Even today, I think, Kromer’s whistle would give me a start if I heard it again suddenly. From that time on I heard it frequently; I seemed to be hearing it constantly. There was no place, no game, no task, no thought that that whistle didn’t pierce through; it robbed me of my independence, it was now my fate. I spent a lot of time in our little flower garden, which I loved, during the gentle, colorful autumn afternoons; and a peculiar urge led me to play childish games of earlier years once more; to some extent I was playing the role of a boy younger than I actually was, a boy still good and free, innocent and secure. But in the midst of it, always unexpected and yet always frightfully disruptive and surprising, Kromer’s whistle came from somewhere or other, cutting the thread, destroying the illusions. Then I had to go, had to follow my tormentor to bad, ugly places, had to make an accounting to him and be dunned for money. The whole thing lasted a few weeks, perhaps, but it felt to me like years or an eternity. I seldom had money, a five—or ten-pfennig coin stolen from the kitchen table when Lina left her shopping basket lying there. Each time, Kromer bawled me out and heaped scorn on me; I was the one who wanted to fool him and cheat him out of what was duly his; I was the one who was stealing from him; I was the one who was making him miserable! Not often in my life have I taken my distress so much to heart, never have I experienced greater hopelessness or loss of independence.


I had filled the money box with game tokens and put it back where it was; no one asked about it. But that, too, could come down around my ears any day. Even more than Kromer’s vulgar whistle, I often feared my mother when she walked up to me softly—wasn’t she coming to ask me about the money box?


Since I had presented myself to my devil without money a number of times, he began to torture and exploits me in another way.
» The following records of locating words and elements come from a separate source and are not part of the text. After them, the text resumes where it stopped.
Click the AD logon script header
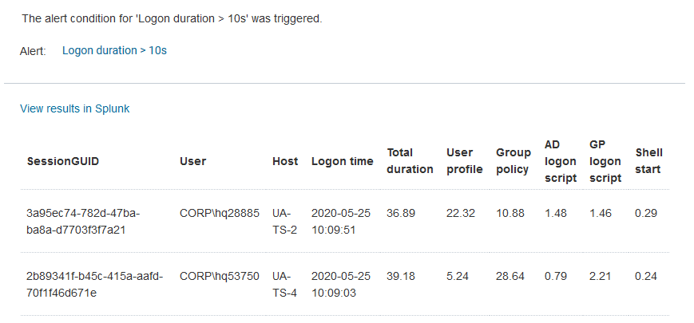point(560,161)
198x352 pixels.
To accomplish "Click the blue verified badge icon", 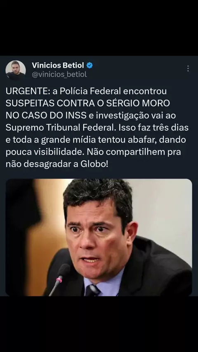I will (90, 65).
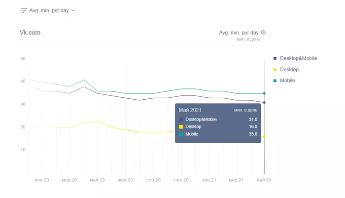Click the green legend dot for Mobile
The width and height of the screenshot is (345, 198).
pos(275,80)
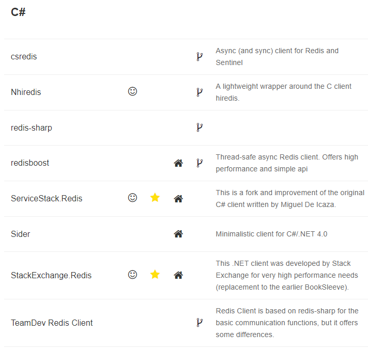Click the csredis client name
The width and height of the screenshot is (368, 350).
(x=24, y=57)
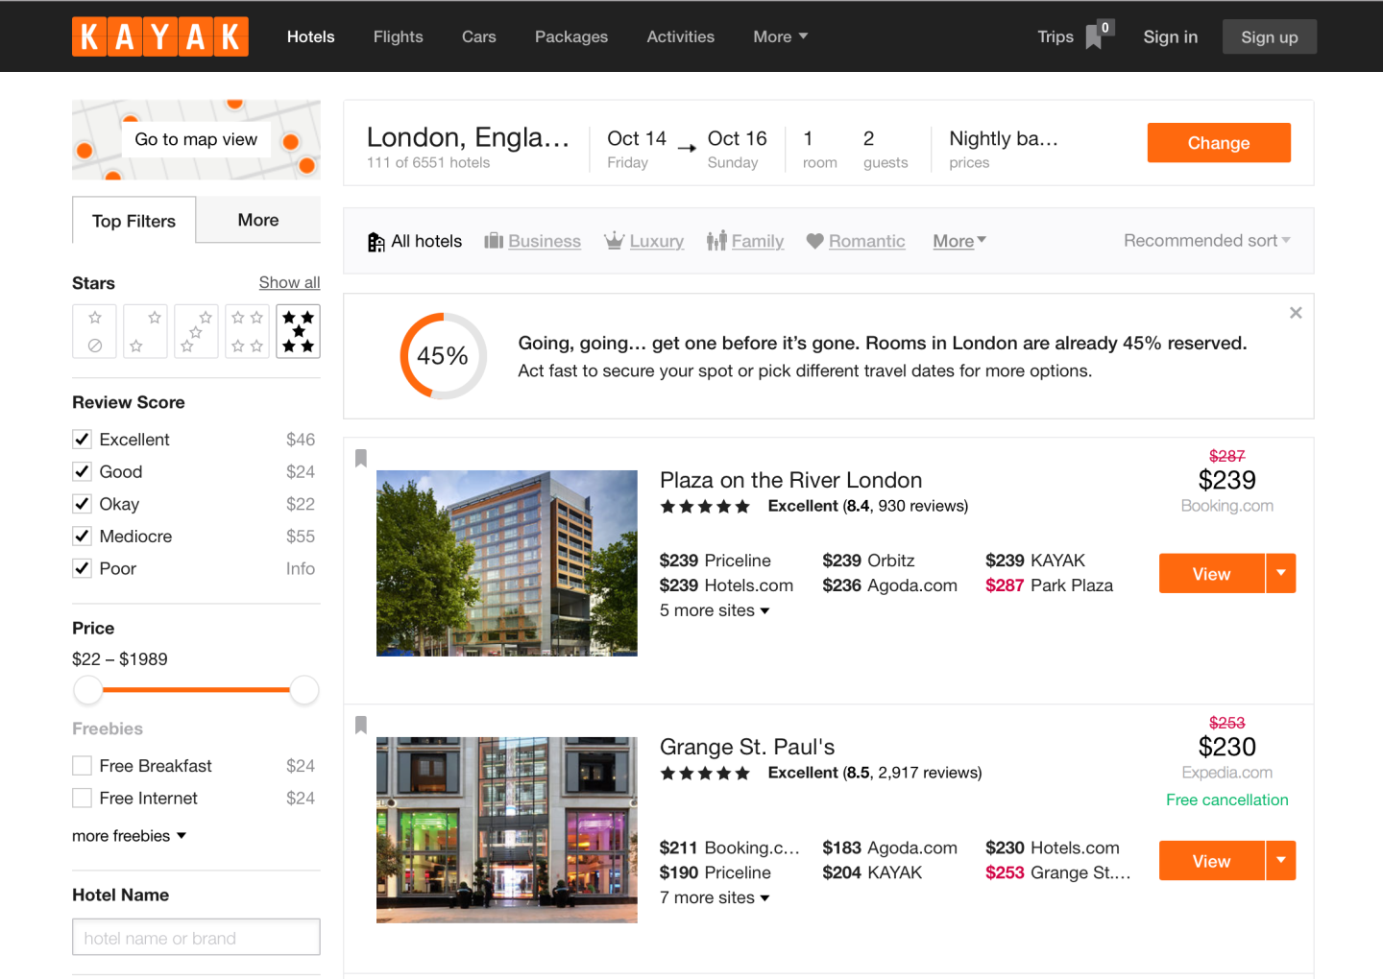Viewport: 1383px width, 979px height.
Task: Switch to the More filters tab
Action: pyautogui.click(x=258, y=220)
I had to work for him. He had to make deliveries for his father, and I had to make them for him. Or else he commanded me to perform some difficult feat, to hop on one leg for ten minutes or to attach a scrap of paper to a passerby’s coat. Many nights in dreams I continued suffering these torments and lay bathed in sweat from those nightmares.


For a while I became ill. I vomited frequently and was subject to chills, though at night I was sweaty and feverish. My mother felt that something was wrong, and displayed a lot of sympathy, which tortured me because I couldn’t repay her with my confidence.


One evening when I was already in bed she brought me a piece of chocolate. That was a reminiscence of earlier years in which on many evenings, when I had been well-behaved, I had received similar comforting tidbits at bedtime. Now she stood there and held out the piece of chocolate to me. I felt so bad that all I could do was shake my head. She asked what was wrong with me, and stroked my hair. I could merely blurt out: “No! No! I don’t want anything.” She put the chocolate on the night table and left. When she tried to ask me about it on the following day, I pretended I didn’t remember anything about it. Once she sent for the doctor to see me; he examined me and left instructions that I should wash in cold water every morning.


My condition in that period was a sort of insanity. In the midst of our household’s orderly, peaceful existence I was living as frightened and tormented as a ghost; I didn’t participate in the life of the others, and rarely took my mind off my troubles even for an hour. With my father, who was often irritated and questioned me, I was cold and reserved.